We use trailing five year data where available. We discount the highest year. We discount the lowest year. We use the middle three to set a normalized assumption.
This produces a more accurate baseline than raw averages.
Loss to Lease Capture
Separately from market rent growth, there is loss to lease capture. The difference between in place rent and market rent that gets captured through turnover and renewals.
On a property with 200 dollars of loss to lease per unit and 35 percent annual turnover, you capture about 70 dollars per unit per year just from turnover. Plus whatever renewals contribute.
Loss to lease capture is not a market assumption. It is an operational outcome. It should be modeled separately from market rent growth.
Value-Add Rent Premium
Renovation produces a rent premium above market. A standard unit might rent for 1100. A renovated unit might rent for 1275. The 175 dollar premium is the value-add return.
This is not market rent growth. It is a one-time step up based on capital investment. Should be modeled separately.
Common error. Sponsors blend market rent growth, loss to lease capture, and renovation premium into a single growth assumption. The combined number sounds reasonable. The components add up to aggressive assumptions.
Downside Scenarios
Every pro forma should include a downside rent growth scenario. What if rent growth is zero. What if rents decline 5 percent in year one.

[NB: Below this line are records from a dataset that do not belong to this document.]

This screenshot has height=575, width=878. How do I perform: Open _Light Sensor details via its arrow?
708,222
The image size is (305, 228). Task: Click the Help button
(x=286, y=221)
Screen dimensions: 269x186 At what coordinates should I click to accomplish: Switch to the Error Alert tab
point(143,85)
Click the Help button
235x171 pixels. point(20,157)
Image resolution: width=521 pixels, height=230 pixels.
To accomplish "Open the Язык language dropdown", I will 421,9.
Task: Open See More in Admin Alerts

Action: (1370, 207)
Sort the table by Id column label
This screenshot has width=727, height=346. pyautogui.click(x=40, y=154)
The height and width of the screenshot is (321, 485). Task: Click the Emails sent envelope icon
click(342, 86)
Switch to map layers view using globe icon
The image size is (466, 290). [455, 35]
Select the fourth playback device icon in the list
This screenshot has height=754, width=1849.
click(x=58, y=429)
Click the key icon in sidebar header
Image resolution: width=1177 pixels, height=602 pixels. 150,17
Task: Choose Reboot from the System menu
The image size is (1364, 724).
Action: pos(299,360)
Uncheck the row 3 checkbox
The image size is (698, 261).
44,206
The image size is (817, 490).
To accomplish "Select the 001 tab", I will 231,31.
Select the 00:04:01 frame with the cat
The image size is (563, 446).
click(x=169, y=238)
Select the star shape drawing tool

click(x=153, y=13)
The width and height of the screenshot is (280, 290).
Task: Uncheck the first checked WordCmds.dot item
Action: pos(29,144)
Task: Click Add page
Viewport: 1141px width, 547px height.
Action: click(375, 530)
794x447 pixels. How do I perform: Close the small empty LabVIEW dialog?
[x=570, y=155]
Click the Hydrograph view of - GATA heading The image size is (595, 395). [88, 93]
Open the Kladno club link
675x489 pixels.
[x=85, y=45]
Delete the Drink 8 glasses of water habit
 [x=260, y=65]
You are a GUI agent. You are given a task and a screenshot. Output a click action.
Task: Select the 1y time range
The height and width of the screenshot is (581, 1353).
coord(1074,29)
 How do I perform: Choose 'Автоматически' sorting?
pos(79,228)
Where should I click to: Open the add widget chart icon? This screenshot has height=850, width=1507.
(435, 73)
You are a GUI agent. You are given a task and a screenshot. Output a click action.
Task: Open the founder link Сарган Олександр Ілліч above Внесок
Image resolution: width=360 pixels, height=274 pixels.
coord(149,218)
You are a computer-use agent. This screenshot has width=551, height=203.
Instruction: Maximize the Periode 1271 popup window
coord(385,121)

Stress test the DSCR. Stress test the IRR. Identify where the deal breaks. Underwrite knowing where the breaking points are.
A deal that hits target returns under base case and survives under downside is a real deal. A deal that only works under base case is a bet.
Communicating Assumptions
LPs should see the rent growth assumptions clearly stated in the offering memorandum. Submarket. Historical. Projected. Components.
If the assumptions are not transparent, they are hidden for a reason. Ask. Understand. Compare to your own research. Invest only when the assumptions are defensible.